----- Provided records

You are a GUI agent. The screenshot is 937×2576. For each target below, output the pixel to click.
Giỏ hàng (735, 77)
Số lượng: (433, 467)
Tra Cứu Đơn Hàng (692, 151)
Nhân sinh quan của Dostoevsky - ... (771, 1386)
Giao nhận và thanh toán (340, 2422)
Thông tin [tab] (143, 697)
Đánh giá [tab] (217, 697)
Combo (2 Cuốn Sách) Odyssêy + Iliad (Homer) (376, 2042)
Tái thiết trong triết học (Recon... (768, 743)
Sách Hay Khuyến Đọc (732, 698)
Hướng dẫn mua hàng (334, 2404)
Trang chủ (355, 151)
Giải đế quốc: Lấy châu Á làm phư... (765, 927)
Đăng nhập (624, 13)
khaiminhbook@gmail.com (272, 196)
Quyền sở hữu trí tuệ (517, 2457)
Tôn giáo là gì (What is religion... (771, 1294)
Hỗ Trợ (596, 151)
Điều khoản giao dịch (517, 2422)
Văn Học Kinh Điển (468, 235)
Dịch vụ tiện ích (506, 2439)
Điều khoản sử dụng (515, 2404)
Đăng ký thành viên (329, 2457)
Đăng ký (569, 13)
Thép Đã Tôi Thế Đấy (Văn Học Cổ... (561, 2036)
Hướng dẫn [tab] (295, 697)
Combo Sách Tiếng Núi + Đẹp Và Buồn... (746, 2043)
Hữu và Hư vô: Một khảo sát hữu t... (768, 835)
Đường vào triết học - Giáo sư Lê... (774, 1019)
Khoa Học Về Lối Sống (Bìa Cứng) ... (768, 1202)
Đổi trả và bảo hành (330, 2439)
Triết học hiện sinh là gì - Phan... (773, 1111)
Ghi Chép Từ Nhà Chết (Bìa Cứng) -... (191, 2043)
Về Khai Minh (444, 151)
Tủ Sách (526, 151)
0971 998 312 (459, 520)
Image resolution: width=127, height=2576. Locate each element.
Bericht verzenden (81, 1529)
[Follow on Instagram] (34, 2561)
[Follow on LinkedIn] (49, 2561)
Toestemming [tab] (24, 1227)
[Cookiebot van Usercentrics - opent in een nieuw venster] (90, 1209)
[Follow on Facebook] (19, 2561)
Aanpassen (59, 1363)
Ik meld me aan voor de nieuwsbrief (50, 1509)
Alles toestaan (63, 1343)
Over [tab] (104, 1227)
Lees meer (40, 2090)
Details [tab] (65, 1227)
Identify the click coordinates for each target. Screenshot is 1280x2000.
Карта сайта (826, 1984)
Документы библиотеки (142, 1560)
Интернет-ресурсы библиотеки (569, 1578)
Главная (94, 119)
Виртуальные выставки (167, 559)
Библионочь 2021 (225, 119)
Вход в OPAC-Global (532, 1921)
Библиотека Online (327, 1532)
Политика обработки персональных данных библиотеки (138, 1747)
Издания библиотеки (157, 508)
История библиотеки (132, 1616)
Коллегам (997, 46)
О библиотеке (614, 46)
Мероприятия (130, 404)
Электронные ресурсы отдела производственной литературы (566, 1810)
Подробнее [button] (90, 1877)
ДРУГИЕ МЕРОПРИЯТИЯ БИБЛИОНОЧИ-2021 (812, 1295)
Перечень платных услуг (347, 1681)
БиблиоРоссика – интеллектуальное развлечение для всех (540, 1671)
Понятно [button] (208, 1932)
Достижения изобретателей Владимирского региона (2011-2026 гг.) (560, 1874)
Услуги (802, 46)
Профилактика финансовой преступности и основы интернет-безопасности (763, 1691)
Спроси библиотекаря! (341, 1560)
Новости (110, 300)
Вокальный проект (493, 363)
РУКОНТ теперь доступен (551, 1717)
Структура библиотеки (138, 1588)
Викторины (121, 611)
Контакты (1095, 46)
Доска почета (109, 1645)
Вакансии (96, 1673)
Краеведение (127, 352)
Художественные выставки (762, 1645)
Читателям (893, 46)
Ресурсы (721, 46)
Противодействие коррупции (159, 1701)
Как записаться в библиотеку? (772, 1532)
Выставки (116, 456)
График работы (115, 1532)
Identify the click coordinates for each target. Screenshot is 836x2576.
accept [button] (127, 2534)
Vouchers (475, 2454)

----------

== Exercise objective ==
What lines in the entries contain "button"? Report each one by copying it.

== Expected answer ==
Подробнее [button] (90, 1877)
Понятно [button] (208, 1932)
accept [button] (127, 2534)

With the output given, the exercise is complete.